(Items from a data source)

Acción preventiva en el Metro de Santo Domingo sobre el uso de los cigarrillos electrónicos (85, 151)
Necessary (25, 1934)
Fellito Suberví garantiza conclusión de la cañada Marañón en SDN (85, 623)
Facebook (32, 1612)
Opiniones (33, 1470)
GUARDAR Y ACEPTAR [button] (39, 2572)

EXERCISE: Reproduce all the records shown above, unchanged.

ANSWER TO THIS EXERCISE:
Acción preventiva en el Metro de Santo Domingo sobre el uso de los cigarrillos electrónicos (85, 151)
Necessary (25, 1934)
Fellito Suberví garantiza conclusión de la cañada Marañón en SDN (85, 623)
Facebook (32, 1612)
Opiniones (33, 1470)
GUARDAR Y ACEPTAR [button] (39, 2572)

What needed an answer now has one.